They do it for Samantha

MONROE — The Third Thursday group was an informal social club until a member’s daughter was diagnosed with cancer.

Wining, dining and sharing the joys and travails of life at middle age was the focus of the group of Monroe and Snoho­mish women in their 40s to 60s.

Then Kristine Herman let her friends in the social group know in September that her 15-year-old daughter Samantha had a tumor on the left lobe of her liver and that medical insurance wasn’t going to cover the costs of treatment, transplant and recovery.

E-mails flew among the Third Thursday members. What could they do to help?

“Everybody wanted to do something,” club member Kathy Pugh said. “But putting on a fundraiser was something that was new to most of us.”

Susan Hagbrandt and Sheryl Owens, friends since elementary school in Monroe, suggested that the group organize a benefit dance and raffle. The Third Thursday women jumped in with great enthusiasm, Pugh said.

“It’s pulled us together in a different way and injected a different dynamic that makes the group more valuable,” Pugh said. “It causes us to think outside of ourselves.”

Not that this busy group of career women, wives, mothers, retirees and friends was ever in any way selfish, Pugh said. As a group, the Third Thursday women had contributed to Volunteers of America each Christmas for many years.

“The women are all forward-thinking, self-sufficient and interesting. But now we’ve reached a point in our lives where we want to give back to our community,” Pugh said. “This is a personal cause that makes it very rewarding.”

The Third Thursday group still enjoys getting together to eat out once a month. But now the club has a mission, Pugh said.

On a recent rainy night on Lord’s Hill, Susan Hangbrandt’s dining room table was piled high with raffle and event admission tickets, fliers, posters, lists of prize donations, work sign-up sheets and maps of a school gym.

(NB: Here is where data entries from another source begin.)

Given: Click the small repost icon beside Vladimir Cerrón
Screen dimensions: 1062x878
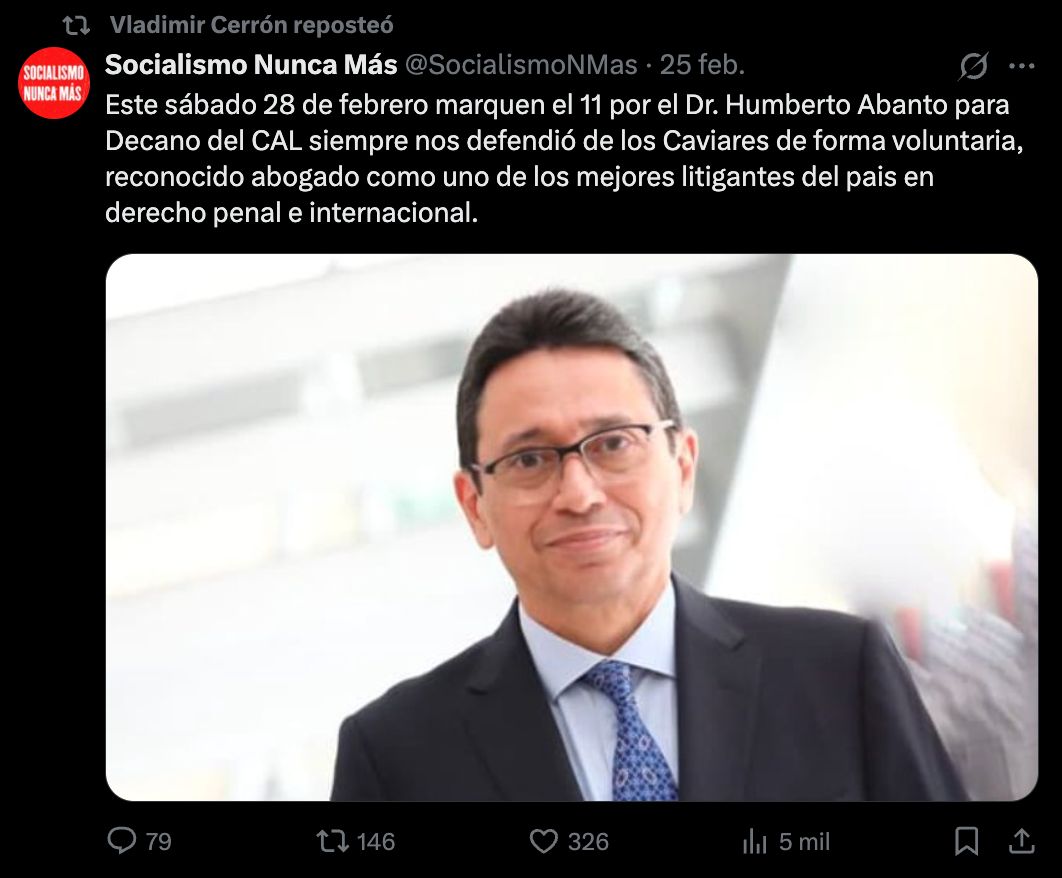Looking at the screenshot, I should tap(76, 26).
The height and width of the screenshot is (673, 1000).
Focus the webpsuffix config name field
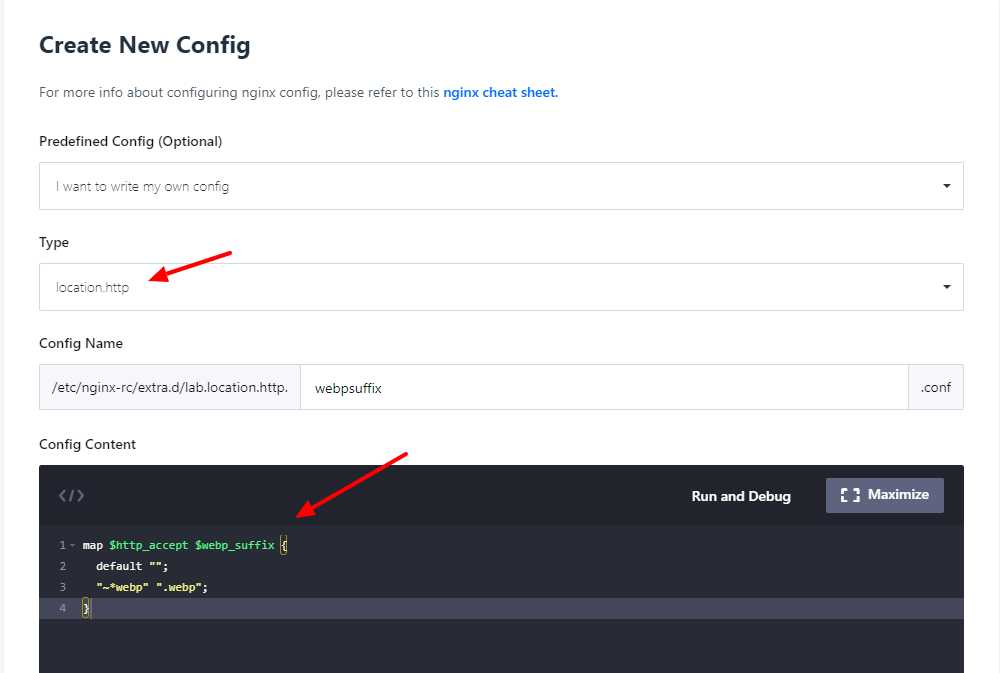(604, 387)
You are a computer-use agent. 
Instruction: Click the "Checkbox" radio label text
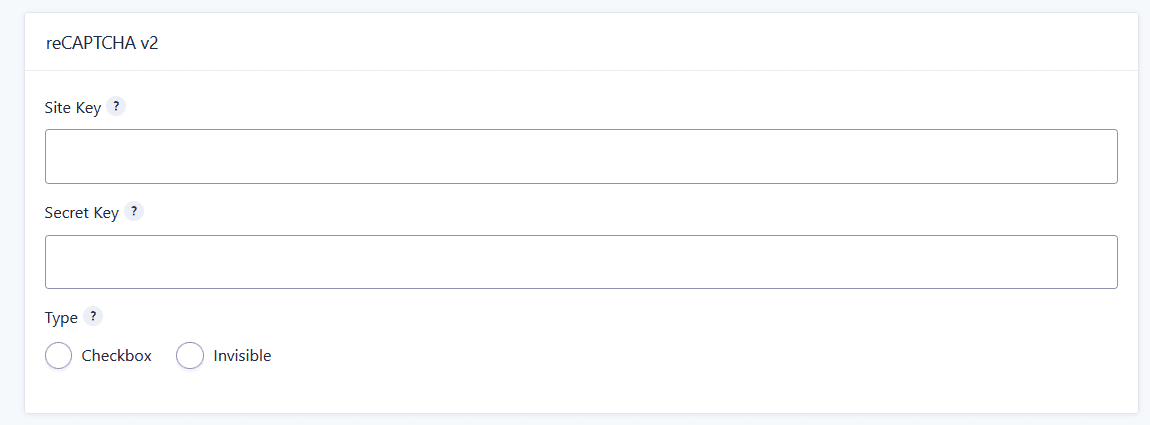[x=117, y=356]
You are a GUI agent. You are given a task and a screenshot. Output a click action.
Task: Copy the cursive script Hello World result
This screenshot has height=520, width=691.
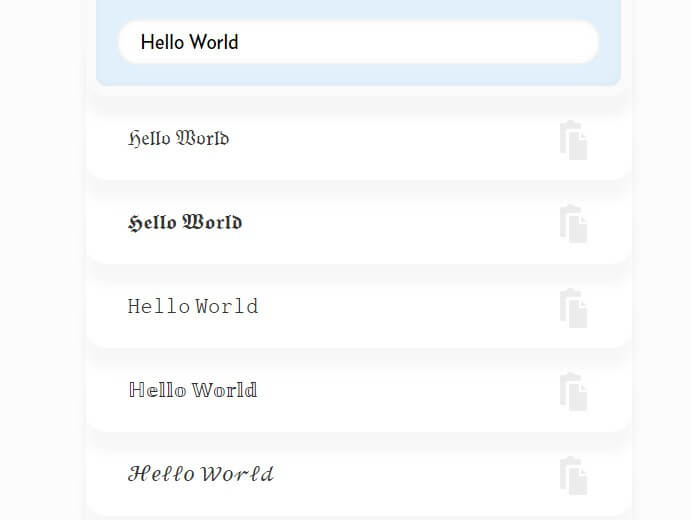pos(573,475)
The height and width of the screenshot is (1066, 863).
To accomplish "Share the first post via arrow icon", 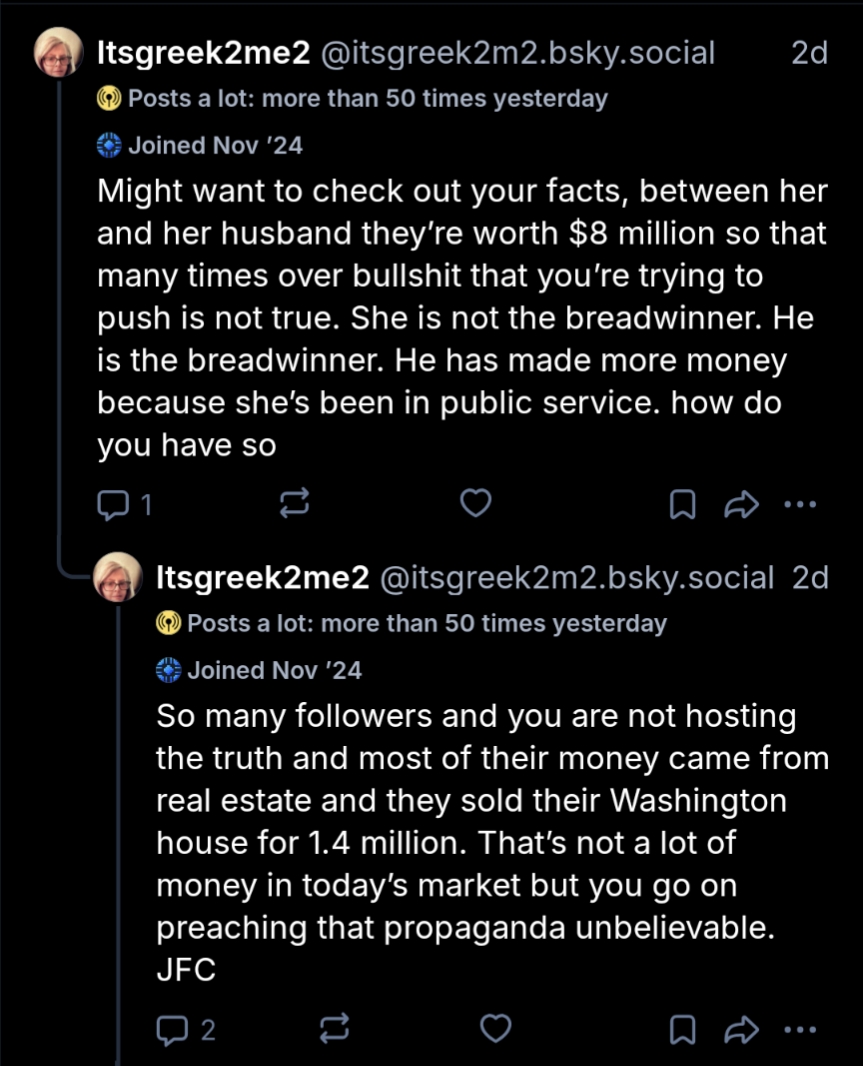I will coord(741,505).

Decisions had to be made about liability insurance and crowd control. Volunteers had to be scheduled for set-up and tear-down. And thank-you notes needed to be written for the use of the school gym and the donation of all the raffle items, which include coffee, massages and a hot-air balloon ride.

The Third Thursday women crowded around, working hard on plans for the dance, which they hope will raise as much as $7,000 for the Samantha Herman Medical Fund at Bank of America.

“The fundraiser is an act of love for a friend,” Hagbrandt said.

The dance, scheduled for Saturday, has a Valentine’s theme, and the group’s sweetheart is Samantha.

In the middle of the group’s discussion, Kristine and Samantha Herman dropped by to say hello.

Samantha is undergoing chemotherapy and is on a waiting list to receive a liver transplant.

In the meantime, the Monroe High School sophomore, determined to graduate with her class, is back at school after missing fall semester.

“This dance and everything is kind of overwhelming,” Samantha said. “My mom has good friends and it’s so nice that they are doing this.”

Kristine Herman agrees.

“Our family is very grateful to these ladies and the community for all the support. These women are extraordinary, funny, loving and caring, and that helps us so much,” Herman said. “It’s been a rocky road, but Sam is a tough cookie. We do a lot of praying and we practice positive thinking.”

Armed with that positive attitude and wearing Valentine-red blouses, the Third Thursday women will be out in force Saturday for the dance and raffle.

Along with Herman, Hagbrandt, Owens and Pugh, the Third Thursday group includes Cheri Thompson, Cheri Black, Terri Roberts, Lori Hartz, Anna Negaard, Jan Federico, Cheryl Fleury, Dawn Fierro, Roxanne Camp, Norma Cook, Suzanne Behla, Jan Torgerson, Sharon Maher, Jeanne Tjolker and Angela Fowler.

Hans Hagbrandt and Jenn McReynolds, along with the Key Club and Honor Society at Monroe High School, also are helping with the benefit dance. And the bands Slingshot and JoyRide are donating their performances.

Owens said the Third Thursday group has been pleased with how well the benefit and dance have come together.

“And now we’re looking forward to doing more fundraisers,” she said.

Reporter Gale Fiege: 425-339-3427 or gfiege@heraldnet.com.

Benefit for a sweetheart

Dancing for Samantha, a dance-and-raffle fundraiser to benefit the Samantha Herman Medical Fund at Bank of America, is set for 6 to 11 p.m. Saturday at Park Place Middle School, 1408 W. Main St., Monroe. The bands Slingshot and JoyRide are scheduled to perform. Tickets are $10 at the door. Samantha is a Monroe High School student who has liver cancer.